“経済の好循環に果たす役割を担う”春闘総括 超大幅増ベア「王将」
今年の春闘は6年ぶりのベア(ベースアップ)企業が続出した。自動車や電機などの大手企業では、三菱自動車が平均で2000円のベアで実に14年ぶり。日産は満額回答。自動車業界は円安などで業績が回復し、おおむね高い水準が目立った。電機業界は主要6社がベアに相当する賃上げとして月額2000円を回答。鉄鋼や重工でも2年間の合計で月額平均2000円のアップとなった。今季は異例づくめのベアといえよう。

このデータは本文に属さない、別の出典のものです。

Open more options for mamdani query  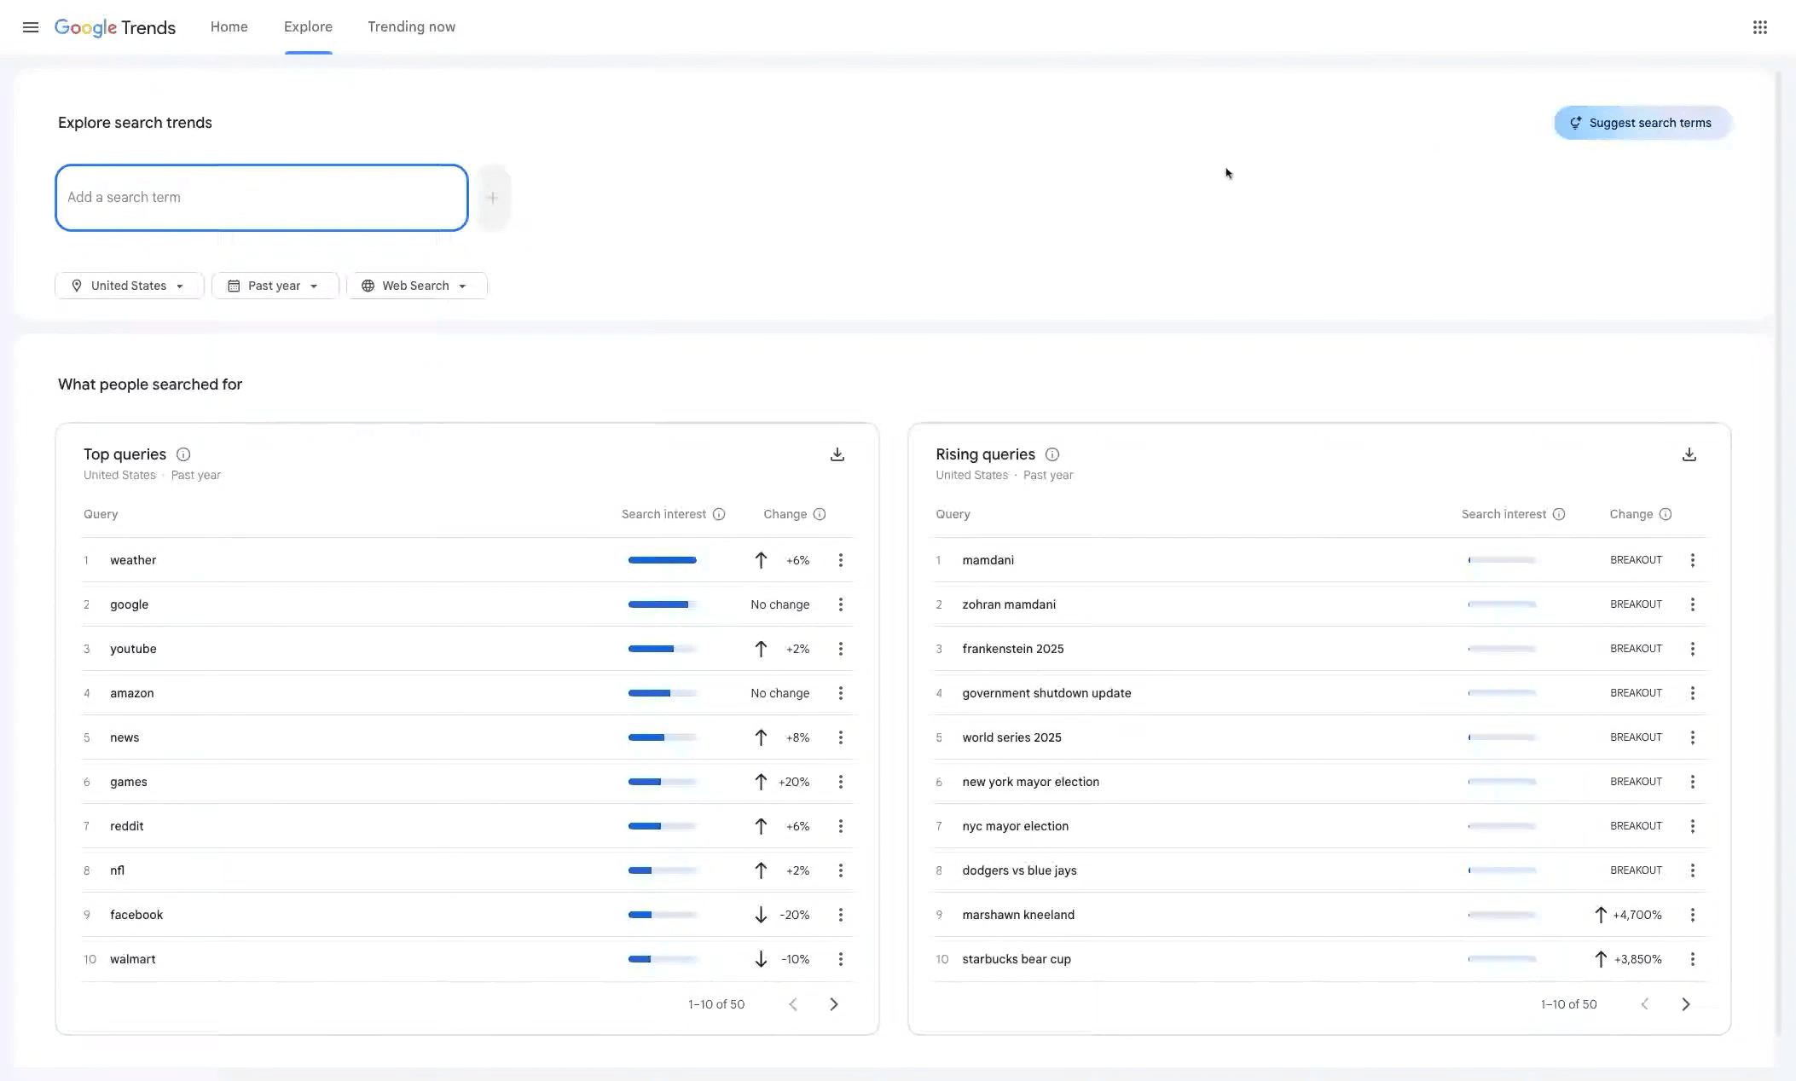point(1692,560)
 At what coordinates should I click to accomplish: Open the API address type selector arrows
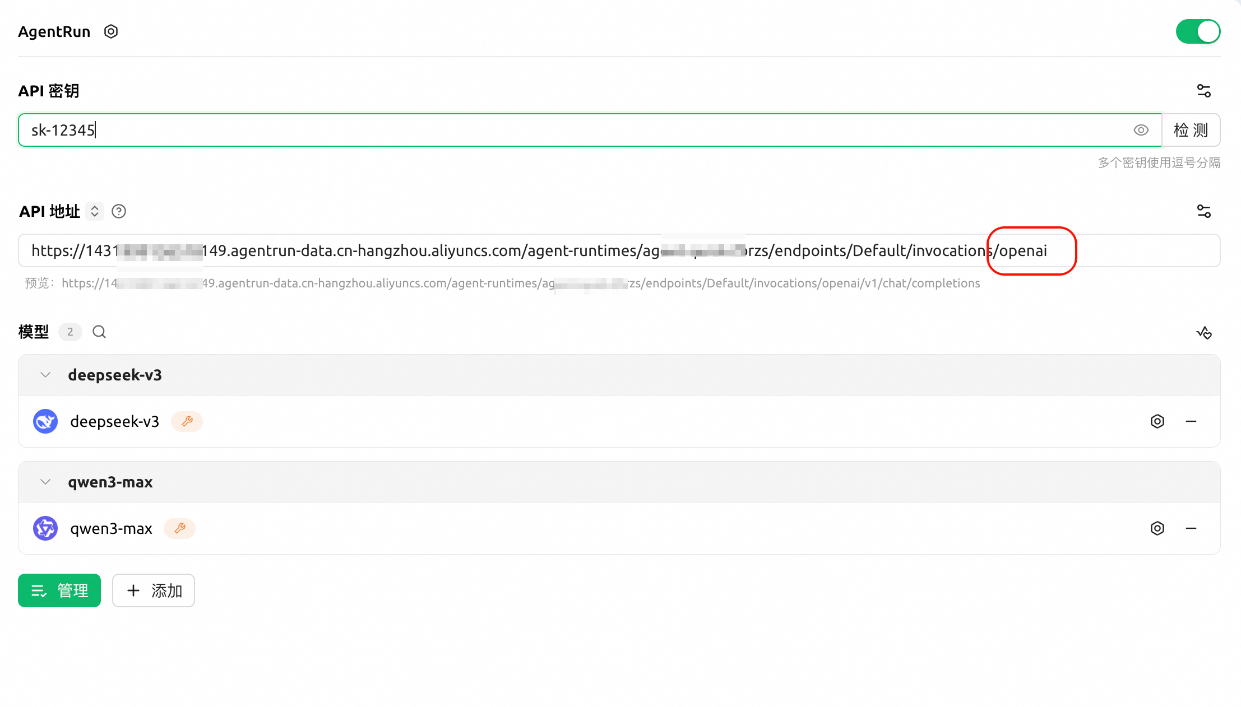(x=95, y=211)
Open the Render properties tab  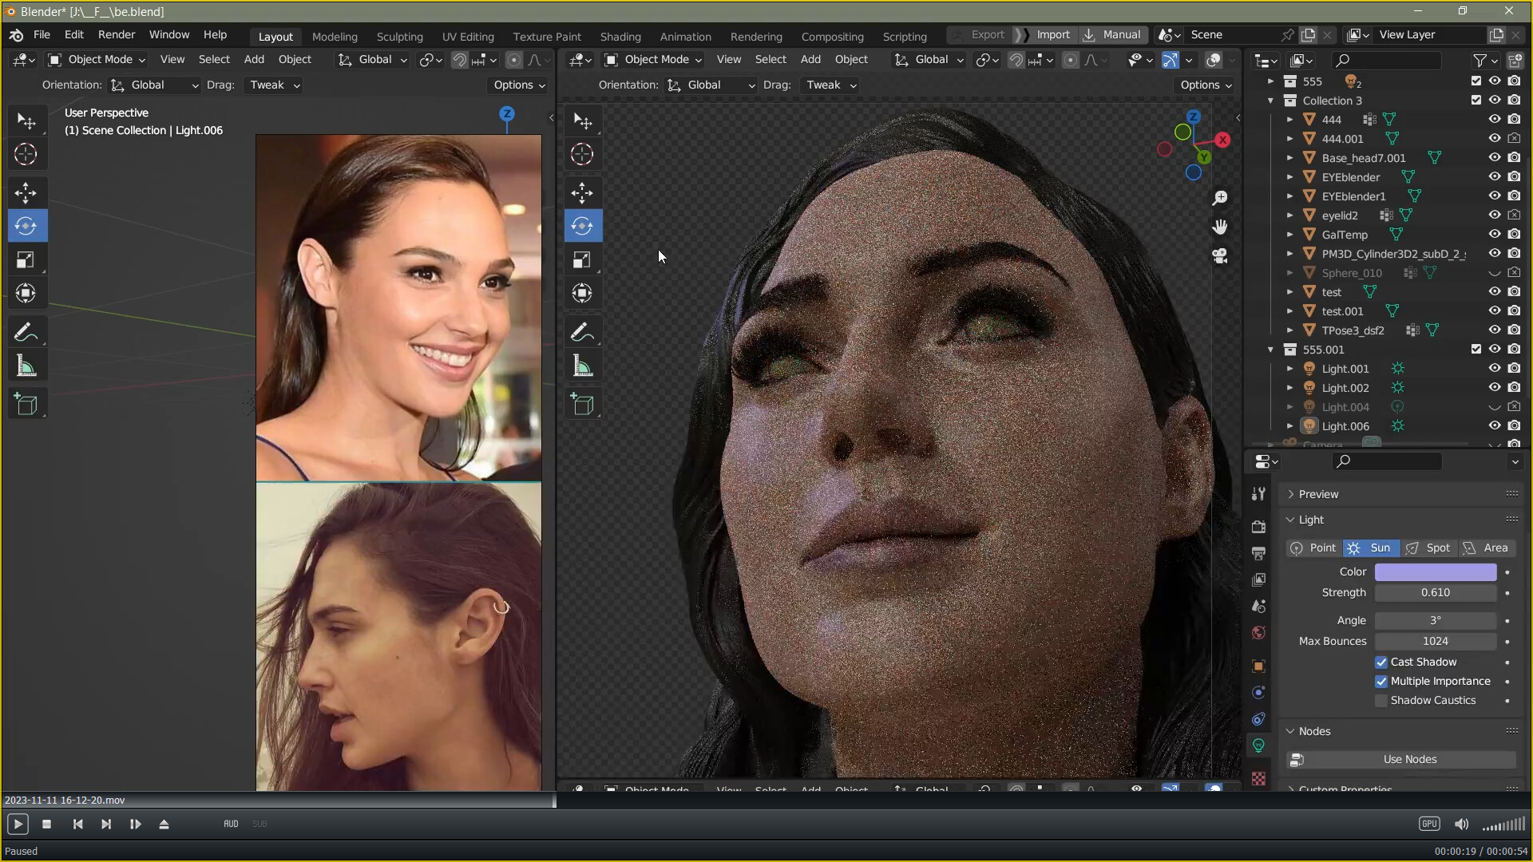1258,527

非製造業では、流通業界が消費税率引き上げの業績への影響が懸念されるなどの理由で慎重だったが、ローソンやファミリーマートなど流通小売は満額回答が目立った。
上場企業が、アベノミクスの「経済の好循環にいかに貢献するか」の協力要請に対して、経済界は、海外メーカーとの競争激化、コスト抑制が重要な経営課題の中、「経済の好循環に果たす役割を担う」として、ベアを決断したという。時の政権に誘導される形で昇給に応じるのも異例。

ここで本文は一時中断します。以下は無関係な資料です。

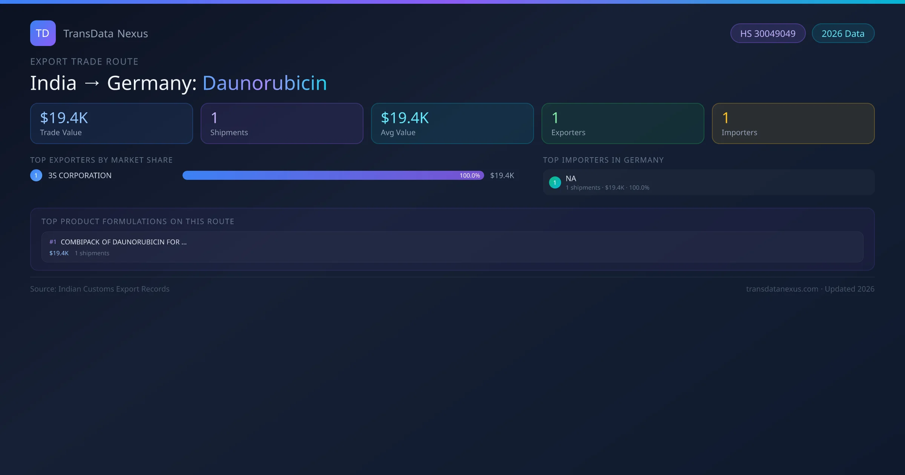
Task: Open Top Exporters by Market Share section
Action: (x=101, y=160)
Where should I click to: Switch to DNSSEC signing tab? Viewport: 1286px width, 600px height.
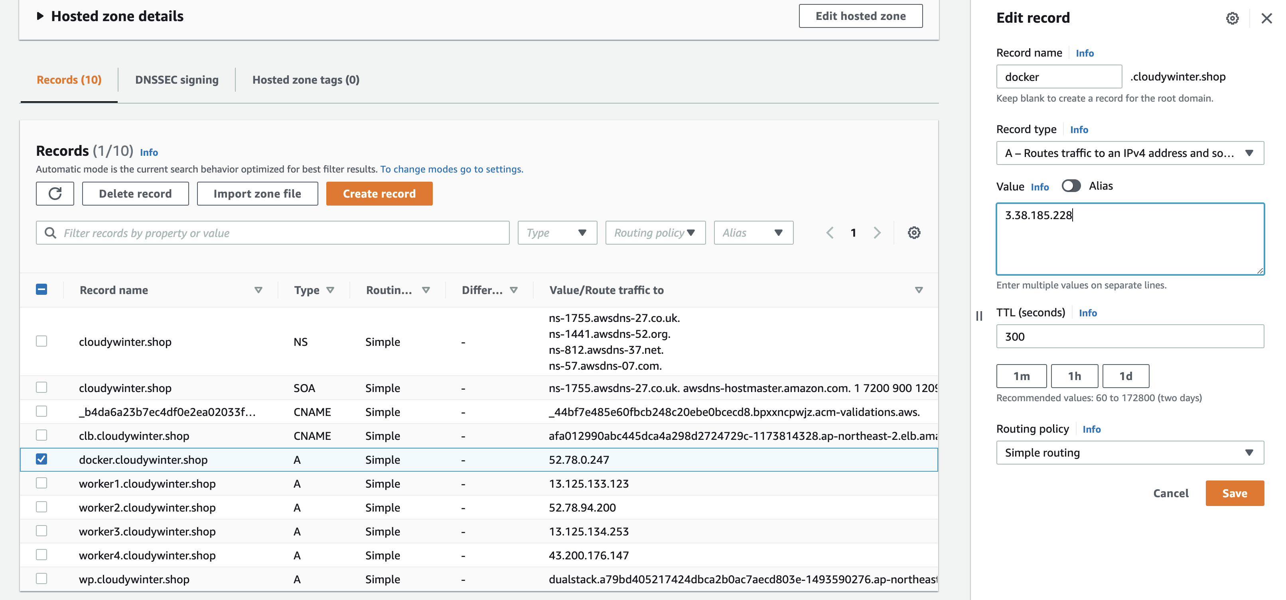(177, 80)
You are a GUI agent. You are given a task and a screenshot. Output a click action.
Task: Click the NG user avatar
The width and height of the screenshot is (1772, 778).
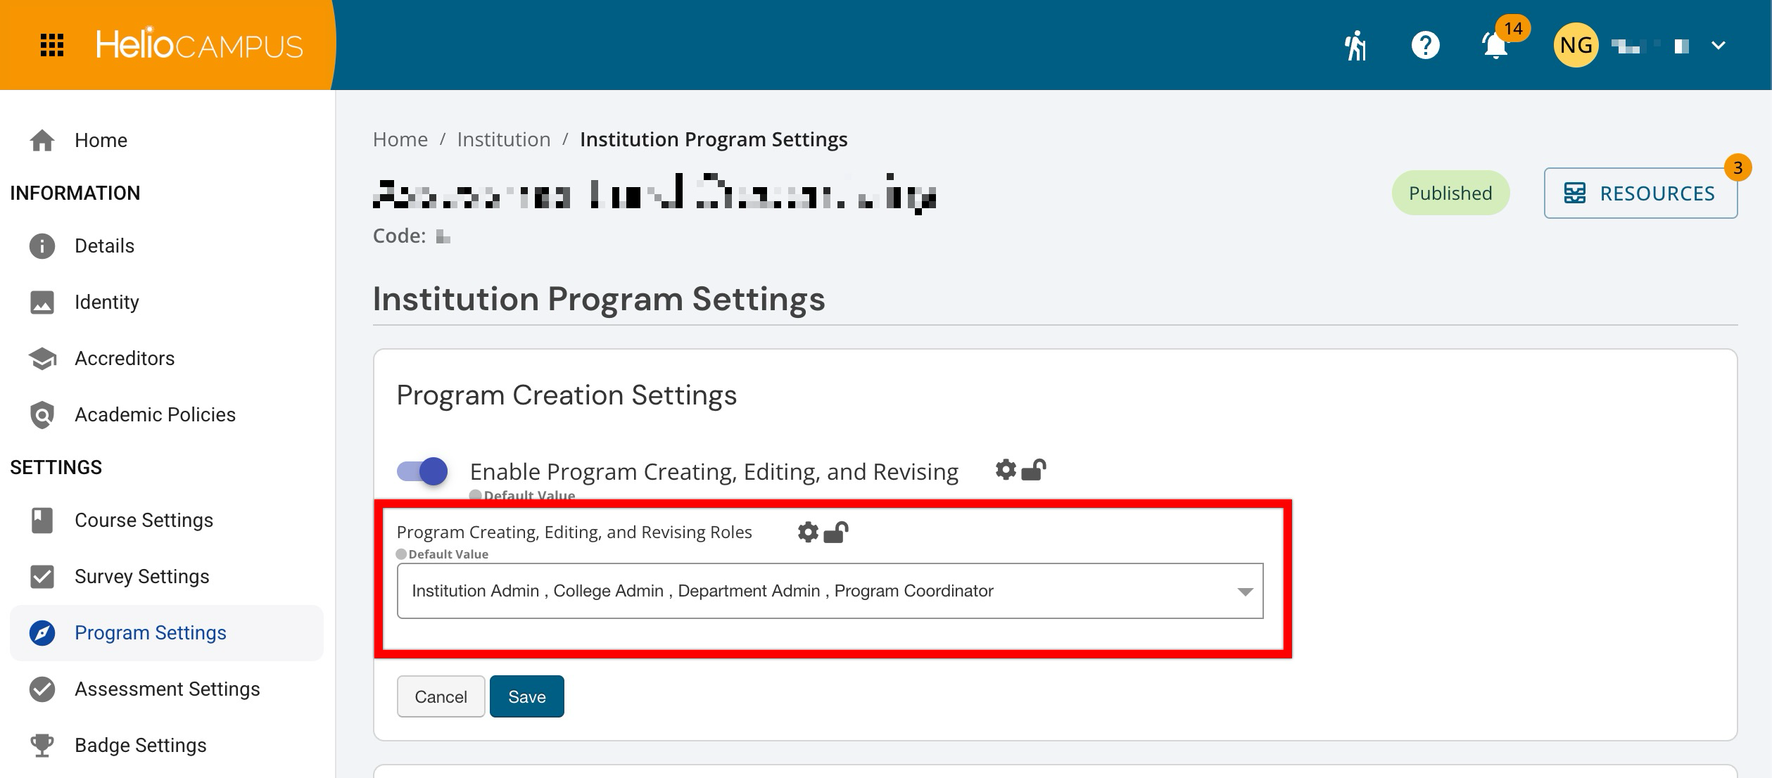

一方、今春闘の話題は「餃子の王将」を運営する王将フードサービスの超大幅ベア回答だ。前社長の横死にもめげず、ベア 10000円、 定期昇給7008円と、労組側の要求額の4倍にあたる超大幅なベア回答を行なった。これは月例給の引き上げが、社員一人あたり17008円となった! 王将は、外食中華の最大手の矜持を誇示するように、ベアや業務拡大、新卒採用増などを内外に示すイメージ戦略の意図もあろうが勇断に変わりはない。